When Cohen was in his fifties, he wrote a very funny, very sexy song titled, "I'm Your Man." A snippet of the lyrics goes like this:

Ah, but a man never got a woman back
Not by begging on his knees
Or I'd crawl to you baby, and I'd fall at your feet
And I'd howl at your beauty like a dog in heat
And I'd claw at your heart and I'd tear at your sheet
I'd say please
I'm your man

To my mind, the older Cohen got, the sexier he became. 

I once read that the lover Cohen references in Chelsea Hotel was Janice Joplin. With that in mind, consider these lyrics from that haunting, lilting, groundbreaking song:

You told me again, you preferred handsome men, but for me you would make an exception,
And clenching your fist for the ones like us who are oppressed by the figures of beauty,
You fixed yourself, you said, "Well never mind; We are ugly but we have the music."

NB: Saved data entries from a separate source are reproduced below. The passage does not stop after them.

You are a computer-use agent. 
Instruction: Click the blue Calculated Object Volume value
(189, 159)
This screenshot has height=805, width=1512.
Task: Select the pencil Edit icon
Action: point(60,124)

Eleanor Roosevelt is quoted as saying, "Beautiful young people are accidents of nature, but beautiful old people are works of art."

True beauty is covered in crosshatch designs and marked up with scribbled arrows pointing every which way, and you learn eventually that looks, age, and attraction don't have much to do with each other. What counts is character, experience, a grasp of what's sensual, and who has the music.